In 2017, farm working expenses increased by 5.5p/l, mainly because capital investments of buying additional cows, improving grazing infrastructure and machinery purchases were funded from cash reserves
Concentrate feed levels increased slightly last year as more meal had to be fed due to the wet autumn. However, milk from forage last year was still similar to 2015 levels at 3,447 litres/cow.
Financially, the farm has performed well over phase one of Dairylink Ireland. This is noteworthy given that 2015 and 2016 were low milk price years.
Although the milk pricing system in NI is based on volume, high fat and protein levels have allowed Kevin to avail of bonuses for milk quality. Average milk price received on the McGrade farm in 2015, 2016 and 2017 was 23.4p/l, 24.1p/l and 31.8p/l respectively. Over the three-year period, this has been 3.2p/l higher than the average milk price paid in NI.
The figures show that high fat and protein milk delivers significant extra income with essentially no additional cost. Kevin has been breeding for fat and protein for almost 20 years and bonuses for milk quality were a key factor in allowing the farm to generate a cash surplus during the low milk price years of 2015 and 2016.
In 2017, farm working expenses increased by 5.5p/l, mainly because capital investments of buying additional cows, improving grazing infrastructure and machinery purchases were funded from cash reserves. All one- to two-year-old replacement heifers are now with contract rearers until a few weeks before calving. This extra cost will be offset by increasing milk output from the home block, as less ground is needed for heifers, with the plan being to milk 160 cows this year.
Farmer comment: Kevin McGrade
What are the three most important steps you have taken in the last three years?
Addressing soil fertility.Establishing contract-rearing
arrangements.Continuing to breed cows to utilise grass. What is your aim over the next three years?
Stocking rate has increased over the past number of years on the back of increased grass growth. This farm has clay-type soils and is in a high rainfall area, so an overall stocking rate of 2.0LU/ha is as far as we want to push it. We do not want to increase stocking rate too high in case we run into difficulties in a bad year.
Expansion of the herd this year is coming from more land being available for the milking platform, with all one- to two-year-old heifers away at contract rearers. Expansion in the future will only come if more land becomes available close to the parlour.
There is still work to do with addressing soil fertility. Potassium is particularly low on this farm, with 74% of the milking platform below optimal levels.
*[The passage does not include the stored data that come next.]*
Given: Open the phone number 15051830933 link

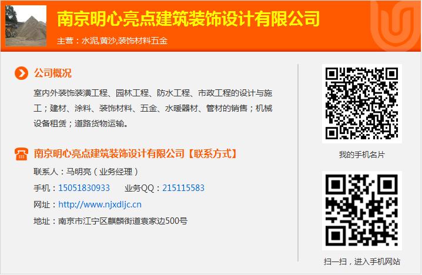Looking at the screenshot, I should click(x=84, y=188).
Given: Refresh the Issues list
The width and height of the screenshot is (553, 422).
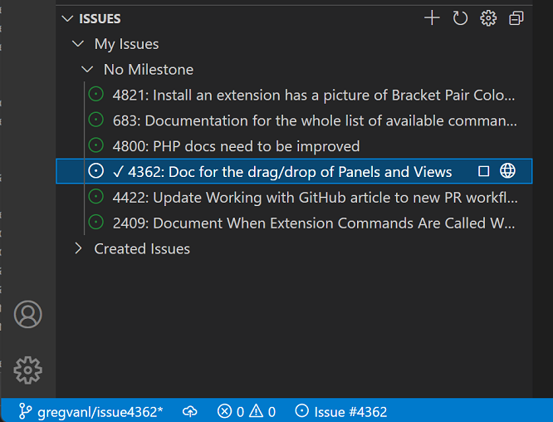Looking at the screenshot, I should tap(460, 18).
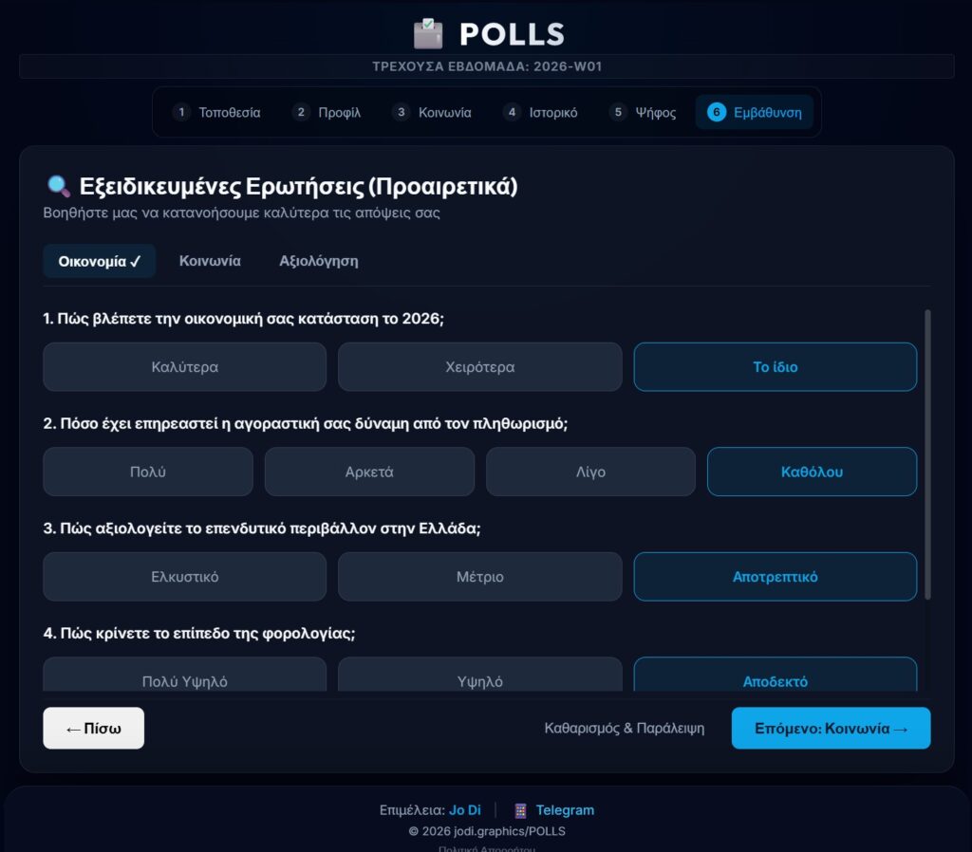Image resolution: width=972 pixels, height=852 pixels.
Task: Open the Αξιολόγηση tab
Action: coord(318,261)
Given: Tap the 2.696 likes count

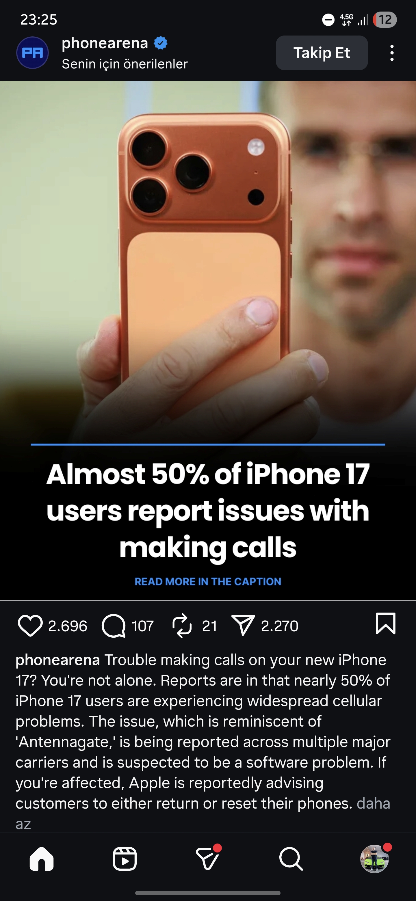Looking at the screenshot, I should coord(68,626).
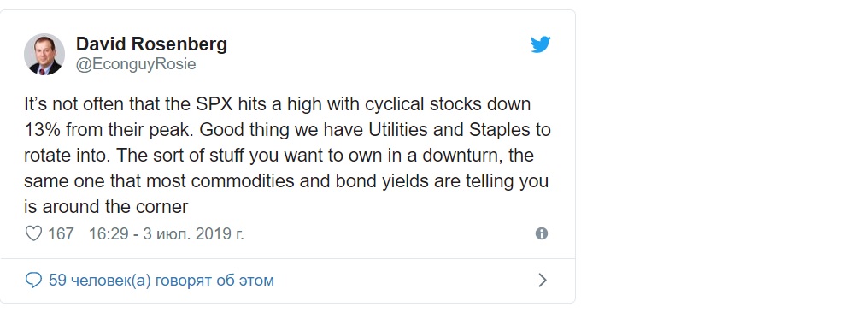The height and width of the screenshot is (313, 857).
Task: View the 167 likes count
Action: [x=61, y=234]
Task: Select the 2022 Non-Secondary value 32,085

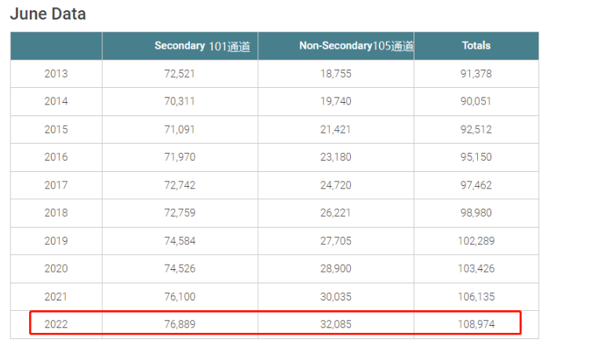Action: (x=335, y=323)
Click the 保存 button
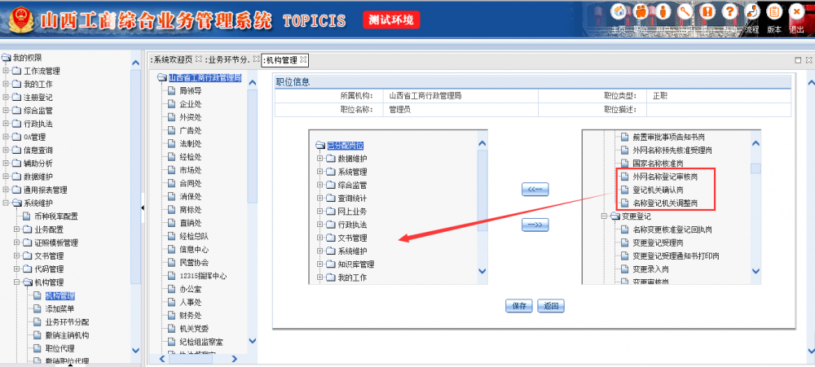Image resolution: width=815 pixels, height=367 pixels. click(x=518, y=307)
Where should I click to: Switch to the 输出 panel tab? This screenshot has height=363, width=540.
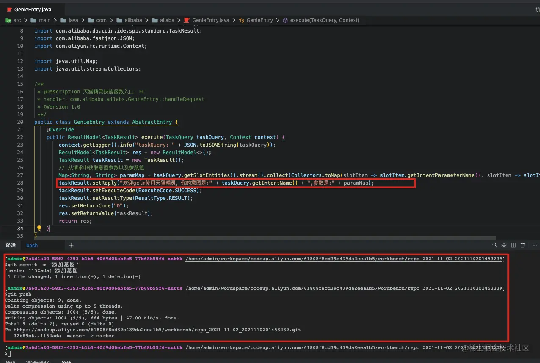coord(11,361)
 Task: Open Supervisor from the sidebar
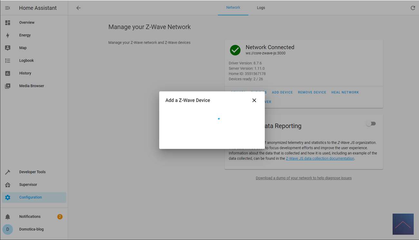(x=28, y=185)
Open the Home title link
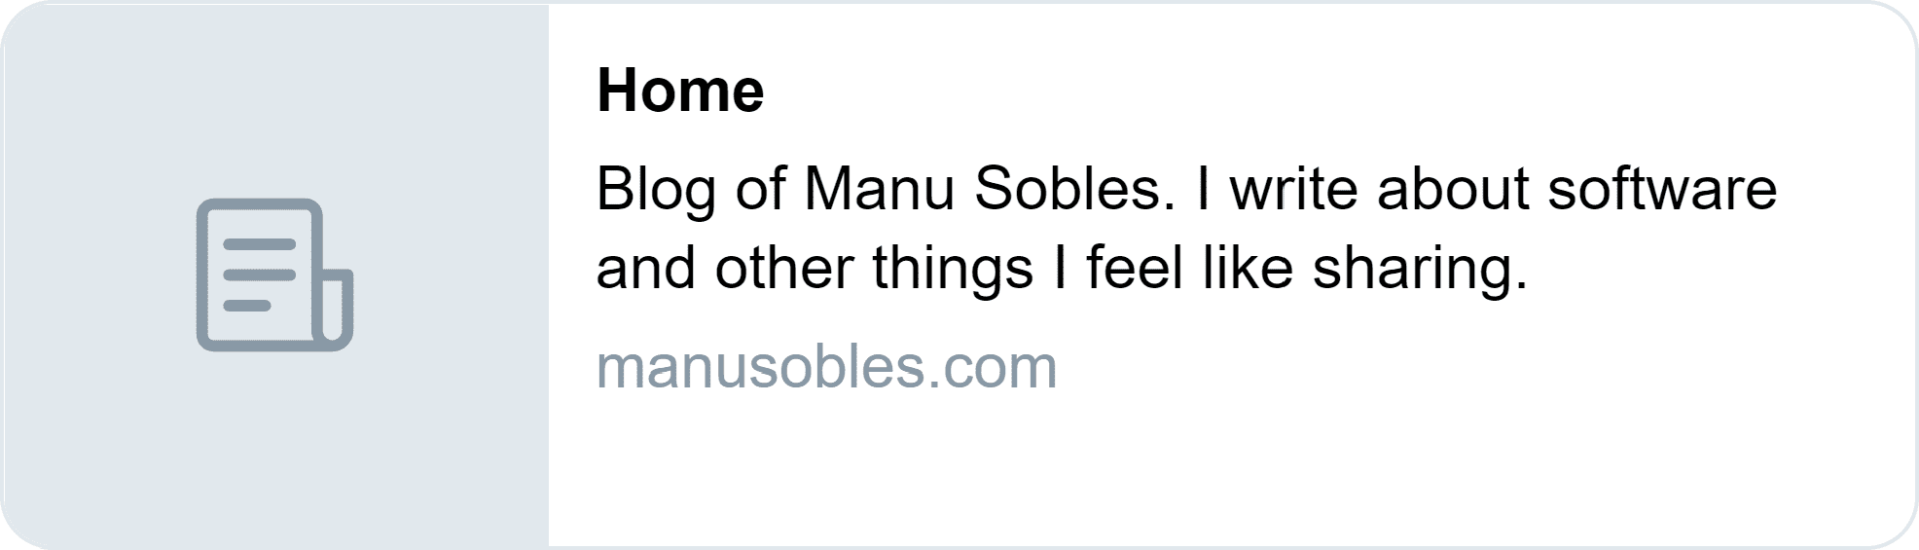 pos(680,91)
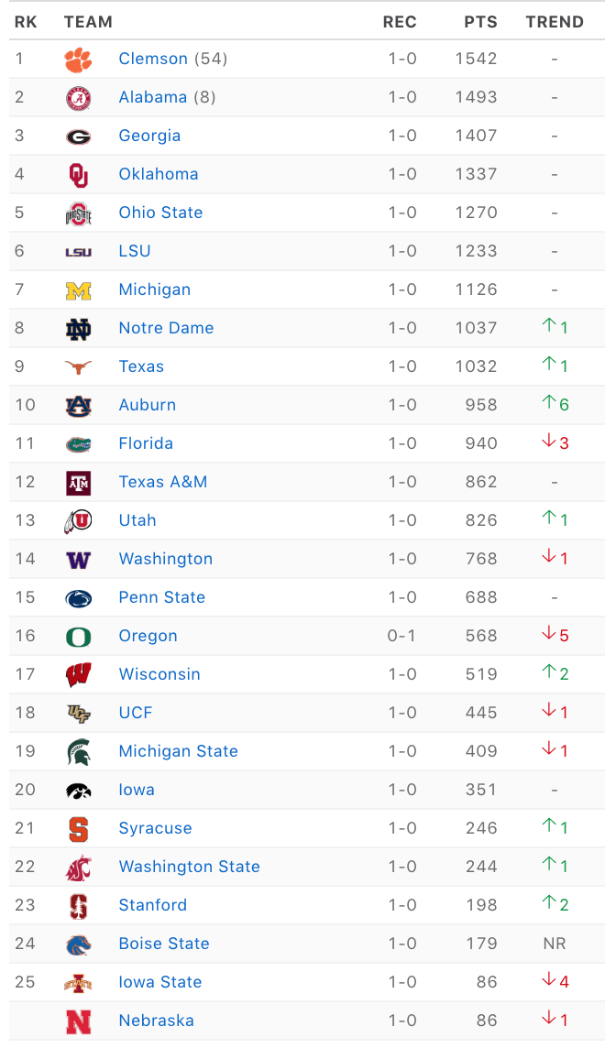Open the Iowa State team link
The height and width of the screenshot is (1048, 605).
click(160, 982)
We will continue to carry out soil analysis of each paddock each year to get an up to date handle on what we should be sowing.
How has this summer’s dry weather affected your farm?
This has been the best summer in my memory. Dry weather slowed up grass growth for a while in July, but it usually drops at some point every year and it never dipped below 40kg DM/ha/day this summer.
More recently, there has been plenty of rainfall, with grass growth sitting at 100kg DM/ha/day last week. We are continuing to take surplus grass out for bales, with over 600 bales made last week.
Good growth means we are well stocked for the winter and the dry weather has allowed excellent utilisation of grazed grass too.
We reseeded 20 acres in late May and then another 15 acres a few weeks later. Both lots of reseeding struck very well.